Am Mittwoch, 13. November 2002 07:22 schrieb Ross J. Reedstrom:

Hey Hackers -

...

CREATE VIEW current_modules AS
SELECT * FROM modules m
WHERE module_ident =
(SELECT max(module_ident) FROM modules
WHERE m.moduleid = moduleid GROUP BY moduleid);

...

I just wonder if you really need the GROUP BY. The subselect should return
exactly one row and so max does without GROUP BY:
CREATE VIEW current_modules AS
SELECT * FROM modules m
WHERE module_ident =
(SELECT max(module_ident) FROM modules
WHERE m.moduleid = moduleid);

Tommi

--
Dr. Eckhardt + Partner GmbH
http://www.epgmbh.de

#5Tom Lane
tgl@sss.pgh.pa.us
In reply to: Ross J. Reedstrom (#3)
Re: performance regression, 7.2.3 -> 7.3b5 w/ VIEW

"Ross J. Reedstrom" <reedstrm@rice.edu> writes:

Bingo, that solved it. I'm back to 160 ms. What does Tom feel about
removing this? Is there some way the planner could have known which
was the smarter/faster order of application?

As I said in the previous thread, I don't have a lot of patience with
the notion of expecting the planner to promise anything about evaluation
order of WHERE clauses. I wasn't thrilled with adding the patch, but
I'm even less thrilled with the idea of backing it out now.

There has been some discussion of reordering WHERE clauses based on
estimated cost --- a simple form of this would be to push any clauses
involving subplans to the end of the list. I haven't done anything
about that yet, mainly because I'm unsure if there are cases where it
would be worse than not doing it.

regards, tom lane

#6Ross J. Reedstrom
reedstrm@rice.edu
In reply to: Tom Lane (#5)
Re: performance regression, 7.2.3 -> 7.3b5 w/ VIEW

On Wed, Nov 13, 2002 at 08:58:04AM -0500, Tom Lane wrote:

"Ross J. Reedstrom" <reedstrm@rice.edu> writes:

Bingo, that solved it. I'm back to 160 ms. What does Tom feel about
removing this? Is there some way the planner could have known which
was the smarter/faster order of application?

As I said in the previous thread, I don't have a lot of patience with
the notion of expecting the planner to promise anything about evaluation
order of WHERE clauses. I wasn't thrilled with adding the patch, but
I'm even less thrilled with the idea of backing it out now.
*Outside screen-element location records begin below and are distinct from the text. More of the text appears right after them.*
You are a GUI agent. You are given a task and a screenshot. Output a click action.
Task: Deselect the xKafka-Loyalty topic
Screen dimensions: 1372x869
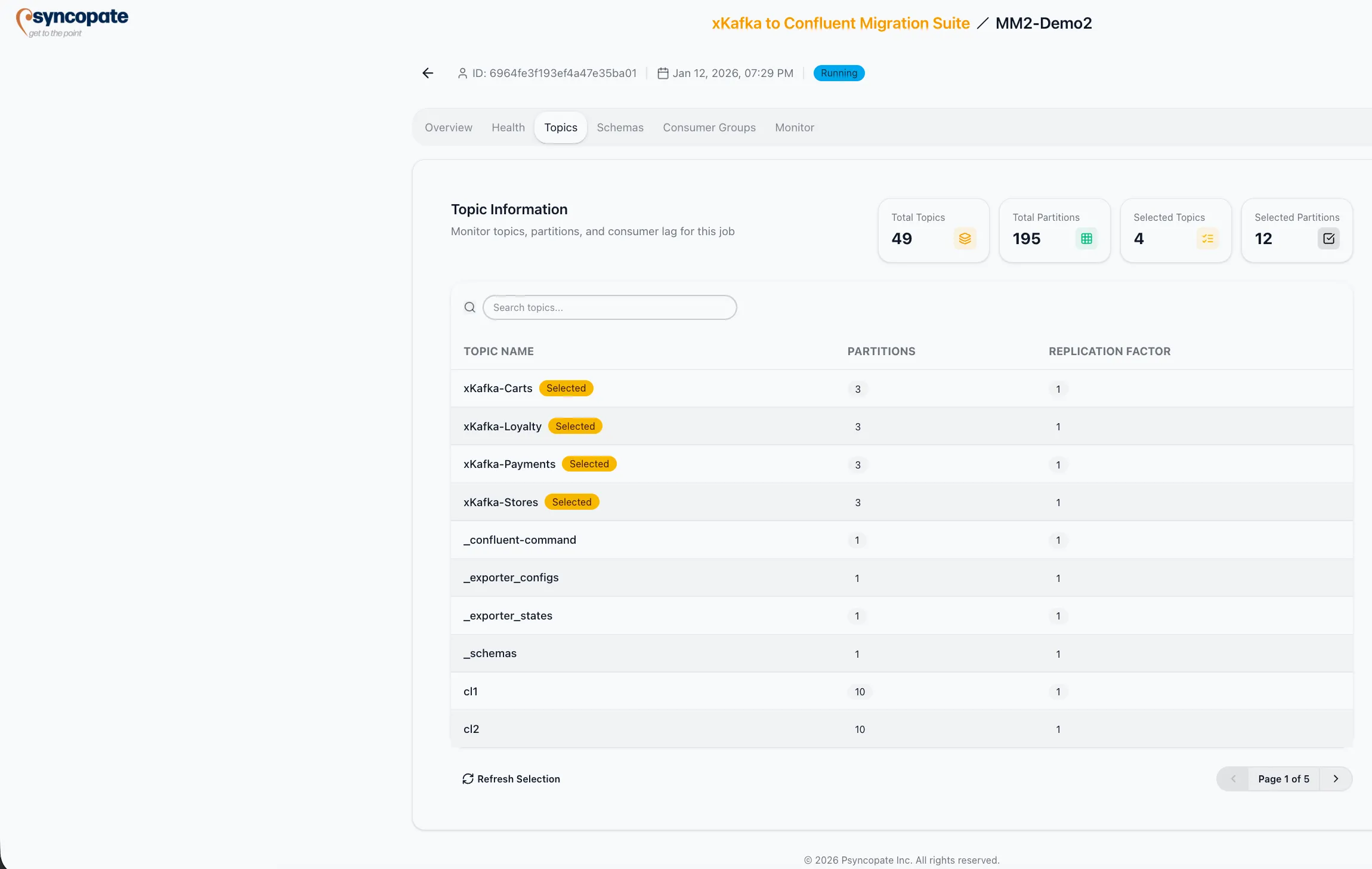pos(574,426)
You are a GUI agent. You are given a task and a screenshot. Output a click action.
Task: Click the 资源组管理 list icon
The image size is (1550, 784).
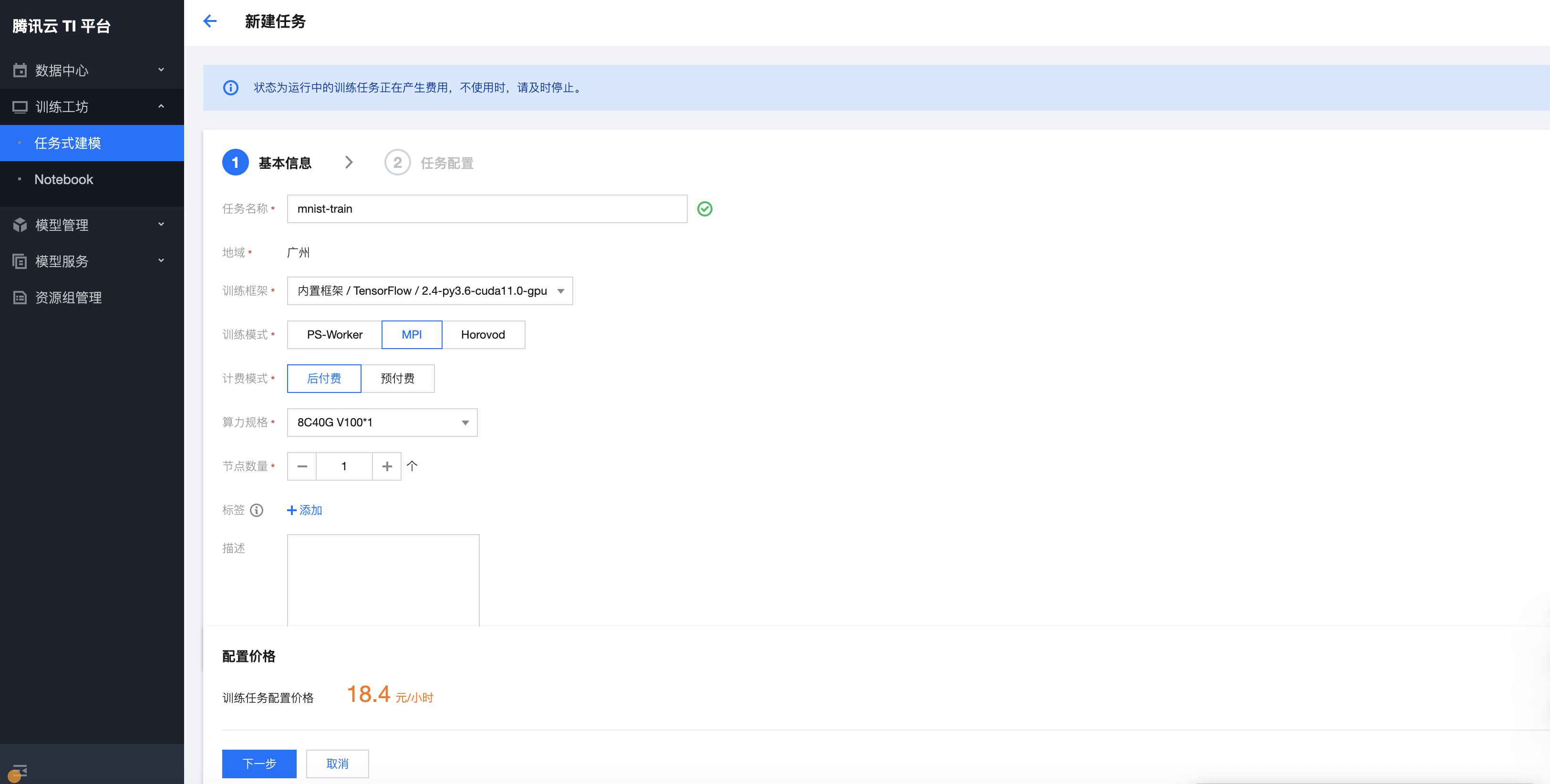coord(20,297)
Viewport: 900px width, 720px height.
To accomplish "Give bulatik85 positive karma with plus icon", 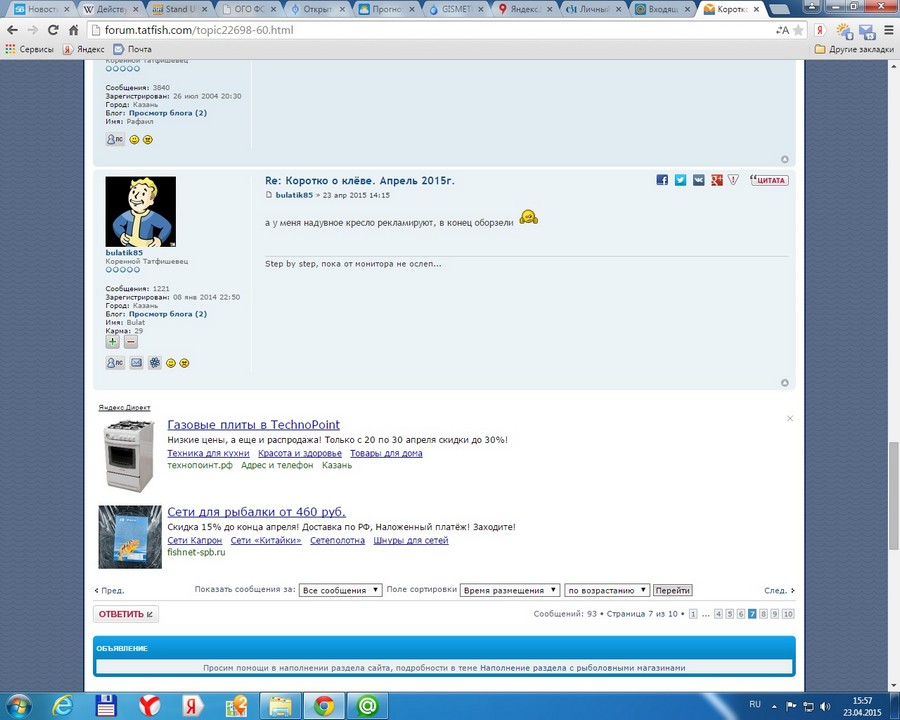I will pos(113,342).
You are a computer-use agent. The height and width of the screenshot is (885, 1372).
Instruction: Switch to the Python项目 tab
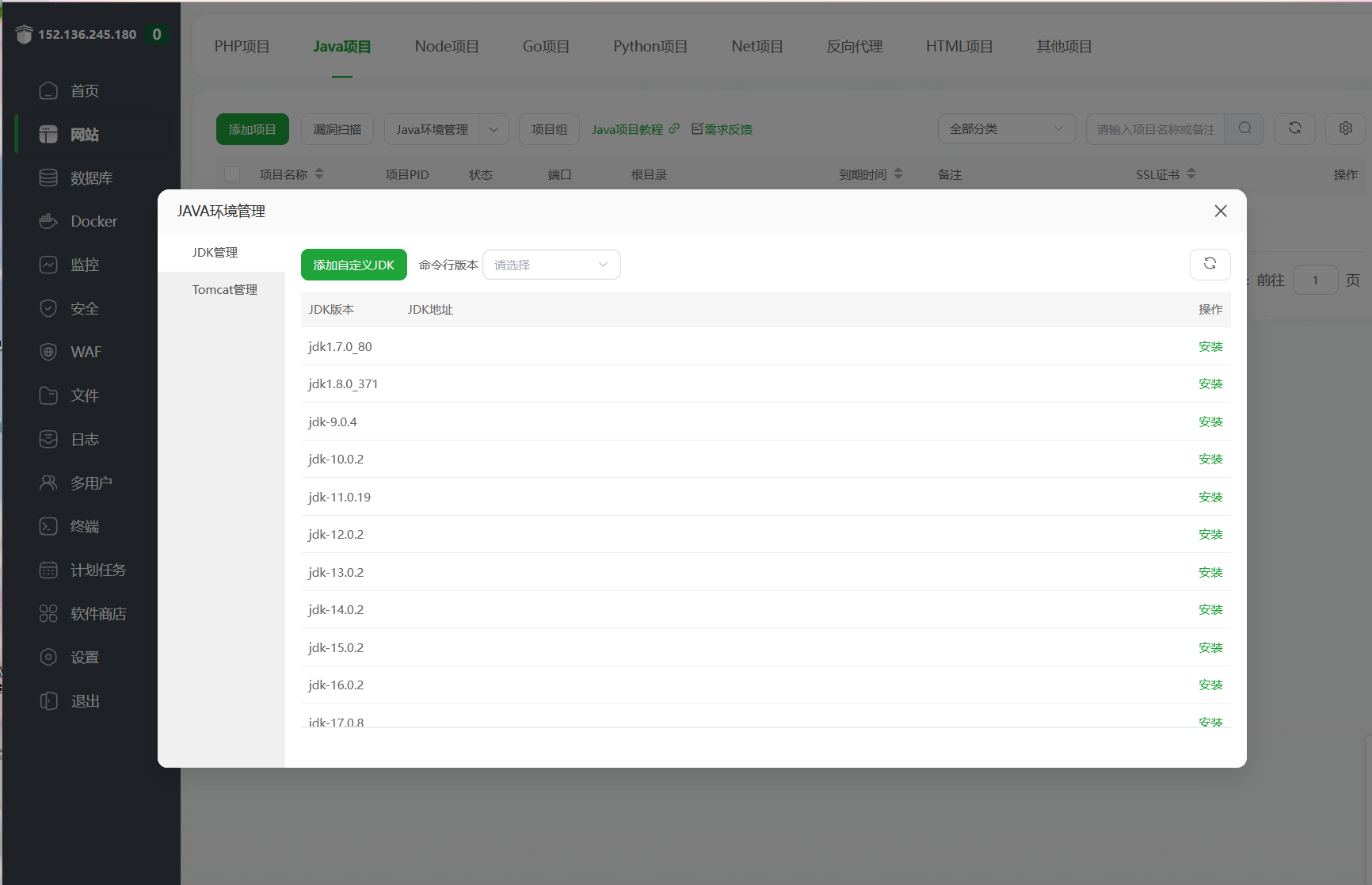tap(650, 47)
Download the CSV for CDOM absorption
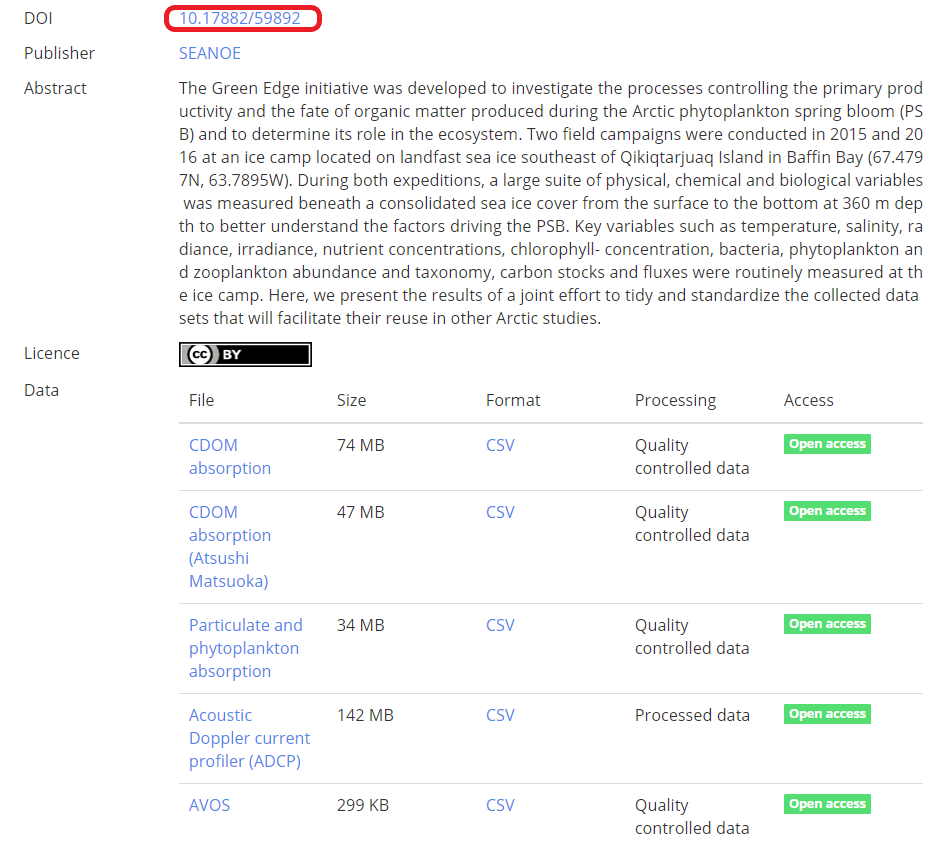Screen dimensions: 950x843 (500, 445)
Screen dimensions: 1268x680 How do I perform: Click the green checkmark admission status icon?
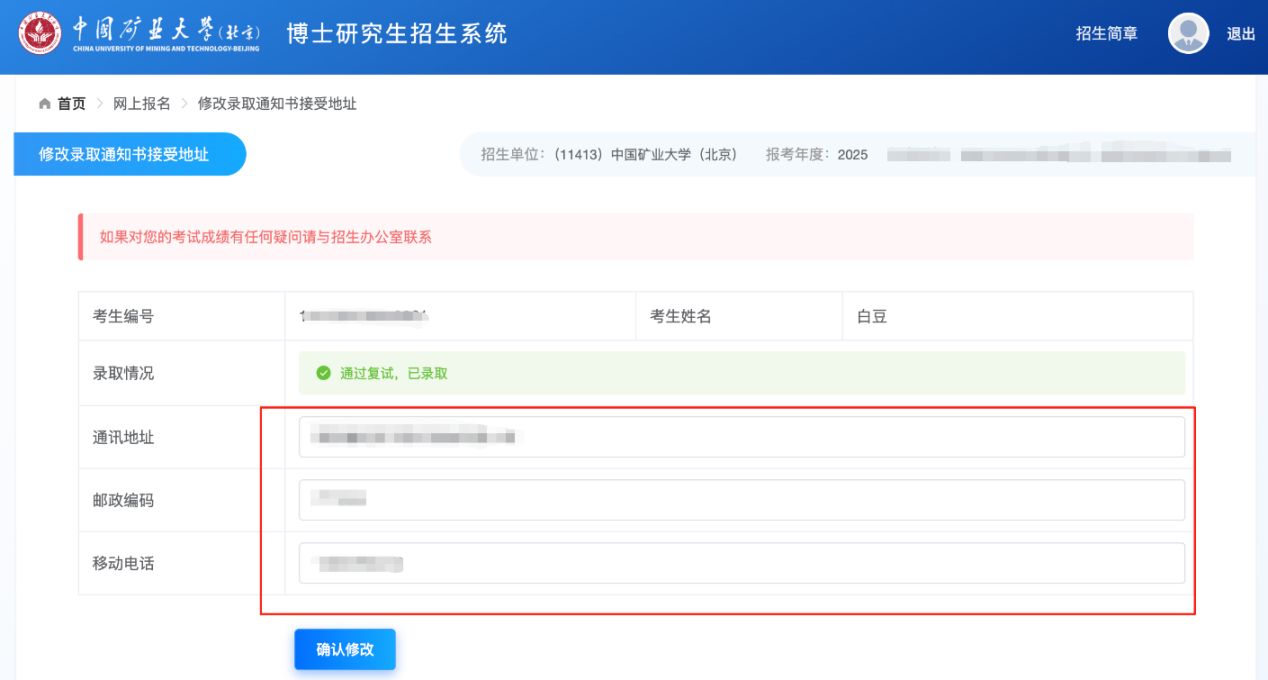click(323, 373)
Having read the previous thread, I realized you wouldn't be thrilled
about it, that's why I asked. While I agree in principle (don't promise
a particular order), the pragmatic corollary of that principle would say
if you don't favor a particular order, then don't change the order from
previous stable releases.

Unlike the previous thread, I'm not looking for a particular order:
there're no side-effects I'm trying to exploit, I just want the best
possible performance.

There has been some discussion of reordering WHERE clauses based on
estimated cost --- a simple form of this would be to push any clauses
involving subplans to the end of the list. I haven't done anything
about that yet, mainly because I'm unsure if there are cases where it
would be worse than not doing it.

Me either, though my gut says subplans are expensive. I _can_ trivially
write queries that do the wrong thing (suboptimal order of WHERE clauses)
with or without this patch.

It's clearly the wrong time to try to do anything fancier, but the
conservative thing to do (in my unbiased opinion ;-) is put it back
the way it was for the last stable release, on the principle of least
surprise - there seems to be no bug fixed or functionality gained by
keeping the change.

Seems like this is at least worth a TODO:

* Examine WHERE clause order optimization possibilities, particularly
with subplans

Ross

#7Ross J. Reedstrom
reedstrm@rice.edu
In reply to: Tommi Maekitalo (#4)
Re: performance regression, 7.2.3 -> 7.3b5 w/ VIEW

You're right, I should remove that (cruft left over from when the
subselect wasn't). However, it has no impact on the planner at hand:
removing it does trim 25% from the execution time, but getting the
WHERE clauses used in the right order gains an order of magnitude.

Both apply. Thanks, I'll fix it.

Ross

Show quoted text

On Wed, Nov 13, 2002 at 09:28:38AM +0100, Tommi Maekitalo wrote:

Am Mittwoch, 13. November 2002 07:22 schrieb Ross J. Reedstrom:

Hey Hackers -

...

CREATE VIEW current_modules AS
SELECT * FROM modules m
WHERE module_ident =
(SELECT max(module_ident) FROM modules
WHERE m.moduleid = moduleid GROUP BY moduleid);

...

I just wonder if you really need the GROUP BY. The subselect should return
exactly one row and so max does without GROUP BY:
CREATE VIEW current_modules AS
SELECT * FROM modules m
WHERE module_ident =
(SELECT max(module_ident) FROM modules
WHERE m.moduleid = moduleid);